Oct 10 Southern California Gas Co is waiting for final safety test results from fewer than 10 wells at its Aliso Canyon natural gas storage facility in Los Angeles before state agencies can allow the company to inject fuel into the field, according to a report posted Monday.

SoCalGas shut Aliso Canyon in October 2015 due to a massive methane leak that was not plugged until February.

Under state law, the gas utility cannot inject fuel into the field until the California Division of Oil, Gas and Geothermal Resources (DOGGR) approves the company's testing of the 114 wells at the facility to ensure their safety.

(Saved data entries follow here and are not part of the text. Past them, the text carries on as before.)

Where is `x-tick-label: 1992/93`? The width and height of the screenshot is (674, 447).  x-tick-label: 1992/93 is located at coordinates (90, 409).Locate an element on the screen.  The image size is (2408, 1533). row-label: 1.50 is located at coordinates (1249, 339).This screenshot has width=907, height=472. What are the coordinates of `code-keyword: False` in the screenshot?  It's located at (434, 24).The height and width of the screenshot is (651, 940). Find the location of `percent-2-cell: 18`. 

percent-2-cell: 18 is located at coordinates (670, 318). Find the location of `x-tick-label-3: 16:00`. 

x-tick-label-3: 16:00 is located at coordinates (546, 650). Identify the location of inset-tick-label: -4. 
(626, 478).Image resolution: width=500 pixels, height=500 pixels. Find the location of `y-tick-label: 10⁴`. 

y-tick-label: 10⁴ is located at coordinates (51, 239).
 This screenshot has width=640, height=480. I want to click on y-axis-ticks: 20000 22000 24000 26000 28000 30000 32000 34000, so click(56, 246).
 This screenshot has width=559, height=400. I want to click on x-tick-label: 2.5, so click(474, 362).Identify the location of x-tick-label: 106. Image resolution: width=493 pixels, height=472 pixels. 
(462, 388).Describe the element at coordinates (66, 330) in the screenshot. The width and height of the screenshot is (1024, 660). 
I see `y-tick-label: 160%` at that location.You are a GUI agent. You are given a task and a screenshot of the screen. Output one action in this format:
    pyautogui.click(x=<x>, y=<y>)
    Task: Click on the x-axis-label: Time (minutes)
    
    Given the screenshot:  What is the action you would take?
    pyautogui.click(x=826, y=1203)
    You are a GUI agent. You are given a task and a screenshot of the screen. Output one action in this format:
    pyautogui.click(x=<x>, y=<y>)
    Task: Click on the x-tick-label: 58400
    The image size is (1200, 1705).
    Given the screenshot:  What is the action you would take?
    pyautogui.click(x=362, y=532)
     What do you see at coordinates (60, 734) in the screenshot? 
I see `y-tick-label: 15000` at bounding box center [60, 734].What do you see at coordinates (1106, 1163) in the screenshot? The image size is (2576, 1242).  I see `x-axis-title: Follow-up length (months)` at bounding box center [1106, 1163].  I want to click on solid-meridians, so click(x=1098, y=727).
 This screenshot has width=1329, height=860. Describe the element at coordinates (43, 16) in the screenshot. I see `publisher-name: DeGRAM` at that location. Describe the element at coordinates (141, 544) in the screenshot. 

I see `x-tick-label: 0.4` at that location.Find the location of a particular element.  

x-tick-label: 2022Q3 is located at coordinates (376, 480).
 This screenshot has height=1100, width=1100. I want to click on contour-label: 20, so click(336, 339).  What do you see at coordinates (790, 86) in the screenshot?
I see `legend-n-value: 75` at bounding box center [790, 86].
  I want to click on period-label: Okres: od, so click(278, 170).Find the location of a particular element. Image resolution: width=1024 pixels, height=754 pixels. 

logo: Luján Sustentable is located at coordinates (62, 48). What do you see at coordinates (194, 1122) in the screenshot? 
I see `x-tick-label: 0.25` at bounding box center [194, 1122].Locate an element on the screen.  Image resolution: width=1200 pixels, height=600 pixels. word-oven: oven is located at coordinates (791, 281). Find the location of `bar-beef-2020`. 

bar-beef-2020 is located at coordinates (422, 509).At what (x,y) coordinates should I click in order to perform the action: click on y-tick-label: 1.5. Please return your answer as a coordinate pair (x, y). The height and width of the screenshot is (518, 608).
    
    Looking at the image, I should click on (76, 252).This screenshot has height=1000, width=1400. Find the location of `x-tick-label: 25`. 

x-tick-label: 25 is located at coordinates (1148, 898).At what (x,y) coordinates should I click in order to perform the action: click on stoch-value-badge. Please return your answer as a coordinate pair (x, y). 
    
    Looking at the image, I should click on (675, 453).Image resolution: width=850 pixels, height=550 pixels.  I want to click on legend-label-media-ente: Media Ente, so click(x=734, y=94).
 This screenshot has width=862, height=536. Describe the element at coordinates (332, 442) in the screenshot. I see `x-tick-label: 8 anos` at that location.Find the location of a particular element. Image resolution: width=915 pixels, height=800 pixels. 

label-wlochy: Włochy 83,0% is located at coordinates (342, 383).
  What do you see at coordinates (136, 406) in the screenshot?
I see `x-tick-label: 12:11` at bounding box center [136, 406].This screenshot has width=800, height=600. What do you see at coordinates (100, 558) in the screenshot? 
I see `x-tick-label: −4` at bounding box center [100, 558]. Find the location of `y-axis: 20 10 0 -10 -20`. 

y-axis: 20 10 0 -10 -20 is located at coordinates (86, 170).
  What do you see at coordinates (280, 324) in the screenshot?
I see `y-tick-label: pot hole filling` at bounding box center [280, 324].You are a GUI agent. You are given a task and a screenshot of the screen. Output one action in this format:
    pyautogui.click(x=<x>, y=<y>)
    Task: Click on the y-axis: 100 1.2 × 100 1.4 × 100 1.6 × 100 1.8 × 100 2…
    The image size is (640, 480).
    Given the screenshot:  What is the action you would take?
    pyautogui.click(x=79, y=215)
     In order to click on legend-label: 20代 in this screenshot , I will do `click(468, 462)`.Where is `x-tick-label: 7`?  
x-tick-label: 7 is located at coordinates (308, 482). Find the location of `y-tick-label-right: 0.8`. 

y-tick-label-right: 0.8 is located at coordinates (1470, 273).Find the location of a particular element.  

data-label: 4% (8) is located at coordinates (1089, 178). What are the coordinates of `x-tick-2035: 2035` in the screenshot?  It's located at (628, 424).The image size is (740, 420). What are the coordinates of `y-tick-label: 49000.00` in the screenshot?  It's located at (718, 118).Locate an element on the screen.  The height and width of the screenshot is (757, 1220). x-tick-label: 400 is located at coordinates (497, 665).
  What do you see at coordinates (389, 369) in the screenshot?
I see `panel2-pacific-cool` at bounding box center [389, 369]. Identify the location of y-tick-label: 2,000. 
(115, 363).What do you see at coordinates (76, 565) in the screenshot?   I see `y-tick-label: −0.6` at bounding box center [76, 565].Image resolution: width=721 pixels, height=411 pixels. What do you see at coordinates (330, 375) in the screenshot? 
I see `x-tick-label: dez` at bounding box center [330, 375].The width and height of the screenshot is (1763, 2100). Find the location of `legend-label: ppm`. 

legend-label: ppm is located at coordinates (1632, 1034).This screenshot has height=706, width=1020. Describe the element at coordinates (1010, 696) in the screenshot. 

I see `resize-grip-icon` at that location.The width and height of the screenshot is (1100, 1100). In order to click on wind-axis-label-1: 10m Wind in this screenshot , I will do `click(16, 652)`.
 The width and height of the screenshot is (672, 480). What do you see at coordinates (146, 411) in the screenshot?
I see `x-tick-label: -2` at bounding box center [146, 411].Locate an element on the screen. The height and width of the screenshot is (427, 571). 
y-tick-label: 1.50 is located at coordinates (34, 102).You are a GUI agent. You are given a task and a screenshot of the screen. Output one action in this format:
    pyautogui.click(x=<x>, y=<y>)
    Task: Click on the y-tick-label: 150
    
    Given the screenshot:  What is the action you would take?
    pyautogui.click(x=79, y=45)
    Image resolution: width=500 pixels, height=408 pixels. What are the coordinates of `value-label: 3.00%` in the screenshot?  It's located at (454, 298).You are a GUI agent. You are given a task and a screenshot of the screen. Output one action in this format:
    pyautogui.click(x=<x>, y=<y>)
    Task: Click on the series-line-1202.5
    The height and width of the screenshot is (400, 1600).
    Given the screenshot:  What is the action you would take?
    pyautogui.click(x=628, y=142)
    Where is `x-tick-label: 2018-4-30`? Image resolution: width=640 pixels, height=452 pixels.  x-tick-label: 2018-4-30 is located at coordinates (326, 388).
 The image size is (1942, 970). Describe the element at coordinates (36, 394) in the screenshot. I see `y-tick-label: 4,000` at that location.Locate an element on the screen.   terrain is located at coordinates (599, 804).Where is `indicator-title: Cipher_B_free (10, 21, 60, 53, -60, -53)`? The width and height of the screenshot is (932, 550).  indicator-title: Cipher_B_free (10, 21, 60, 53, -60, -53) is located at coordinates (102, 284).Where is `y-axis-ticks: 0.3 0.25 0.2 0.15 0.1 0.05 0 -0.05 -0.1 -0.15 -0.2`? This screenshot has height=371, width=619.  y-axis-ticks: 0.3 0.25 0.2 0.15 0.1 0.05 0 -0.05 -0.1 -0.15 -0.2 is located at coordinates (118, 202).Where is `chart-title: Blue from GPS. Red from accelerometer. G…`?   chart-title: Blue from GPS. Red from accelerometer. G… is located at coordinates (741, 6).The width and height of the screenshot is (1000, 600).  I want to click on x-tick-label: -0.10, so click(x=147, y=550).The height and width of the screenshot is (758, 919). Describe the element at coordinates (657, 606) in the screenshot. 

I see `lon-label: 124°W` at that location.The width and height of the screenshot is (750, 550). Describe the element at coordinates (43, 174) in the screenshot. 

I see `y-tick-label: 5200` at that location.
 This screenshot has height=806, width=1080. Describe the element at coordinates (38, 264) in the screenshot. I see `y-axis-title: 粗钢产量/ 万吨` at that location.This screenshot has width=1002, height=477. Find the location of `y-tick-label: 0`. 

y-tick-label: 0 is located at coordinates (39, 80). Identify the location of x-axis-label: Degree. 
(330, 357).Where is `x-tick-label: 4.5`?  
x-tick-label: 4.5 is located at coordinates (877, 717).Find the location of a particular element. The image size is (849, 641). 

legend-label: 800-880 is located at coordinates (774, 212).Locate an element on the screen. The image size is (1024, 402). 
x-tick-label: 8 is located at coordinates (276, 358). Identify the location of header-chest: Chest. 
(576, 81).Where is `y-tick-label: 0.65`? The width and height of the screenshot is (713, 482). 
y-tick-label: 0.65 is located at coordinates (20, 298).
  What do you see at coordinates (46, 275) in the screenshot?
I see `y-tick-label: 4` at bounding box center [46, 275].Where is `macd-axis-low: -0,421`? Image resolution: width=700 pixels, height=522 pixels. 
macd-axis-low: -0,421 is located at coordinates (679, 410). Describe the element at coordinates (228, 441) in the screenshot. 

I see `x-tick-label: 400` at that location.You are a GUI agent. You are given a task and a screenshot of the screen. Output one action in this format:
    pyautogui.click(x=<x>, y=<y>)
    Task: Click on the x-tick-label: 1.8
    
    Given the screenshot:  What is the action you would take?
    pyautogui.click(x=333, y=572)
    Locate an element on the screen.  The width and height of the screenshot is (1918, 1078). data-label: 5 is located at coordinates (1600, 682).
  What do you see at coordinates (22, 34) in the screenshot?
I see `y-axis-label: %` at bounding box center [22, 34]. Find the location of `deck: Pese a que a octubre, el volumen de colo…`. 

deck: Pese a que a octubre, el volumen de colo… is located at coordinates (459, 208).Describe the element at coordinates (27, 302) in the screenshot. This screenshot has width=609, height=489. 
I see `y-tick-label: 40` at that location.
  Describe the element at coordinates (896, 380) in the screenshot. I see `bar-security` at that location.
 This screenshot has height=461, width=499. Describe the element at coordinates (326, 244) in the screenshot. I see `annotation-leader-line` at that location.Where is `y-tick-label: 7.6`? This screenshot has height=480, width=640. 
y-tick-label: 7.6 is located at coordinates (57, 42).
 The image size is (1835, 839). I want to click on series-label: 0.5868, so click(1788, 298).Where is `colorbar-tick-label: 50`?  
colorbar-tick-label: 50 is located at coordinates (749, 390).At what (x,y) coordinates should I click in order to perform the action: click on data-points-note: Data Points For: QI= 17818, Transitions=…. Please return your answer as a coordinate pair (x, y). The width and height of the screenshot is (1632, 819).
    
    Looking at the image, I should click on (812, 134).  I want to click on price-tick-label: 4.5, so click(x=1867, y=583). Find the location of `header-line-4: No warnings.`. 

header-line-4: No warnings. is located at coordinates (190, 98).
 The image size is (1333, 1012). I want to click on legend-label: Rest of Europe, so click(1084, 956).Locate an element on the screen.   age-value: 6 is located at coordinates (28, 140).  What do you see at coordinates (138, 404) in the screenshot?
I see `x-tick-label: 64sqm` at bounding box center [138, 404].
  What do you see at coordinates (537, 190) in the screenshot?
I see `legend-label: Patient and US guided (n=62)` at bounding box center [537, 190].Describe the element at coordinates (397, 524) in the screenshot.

SoCalGas is owned by California energy company Sempra Energy . Aliso Canyon is the biggest of its four storage fields. It supplies gas to homes and businesses in Southern California, including power plants and refineries.

According to its latest report on Oct. 7, SoCalGas said 27 wells passed all safety tests, nine awaited results and 78 were temporarily out of operation.

All wells must either pass all tests or be taken out of service before DOGGR can call a public meeting. Since DOGGR must give the public 15 days notice before a meeting, SoCalGas could not start injecting gas into Aliso Canyon until some time in late October at the earliest.

In addition to DOGGR, the California Public Utilities Commission must also determine the field is safe to operate.

The state required SoCalGas to keep 15 billion cubic feet of gas in the 86-bcf facility to minimize the risk of gas shortages that could result in electricity outages.

Once enough wells have passed all tests and received DOGGR approval to meet the PUC's withdrawal requirements, SoCalGas said it will temporarily plug the remaining wells and take them out of service.

The PUC in late September reduced the required minimum withdrawal capability SoCalGas must maintain from 420 million cubic feet per day to 207 mmcfd, which the utility said would likley enable it to speed up the testing process.

Once those wells have been plugged and isolated from the reservoir, SoCalGas can request authority to resume injections. The company has not said when it planned to make that request.

At that point, DOGGR and the PUC would be able to undertake their review and certification process, which will include a public hearing, as provided by state Senate Bill 380, prior to SoCalGas resuming injections.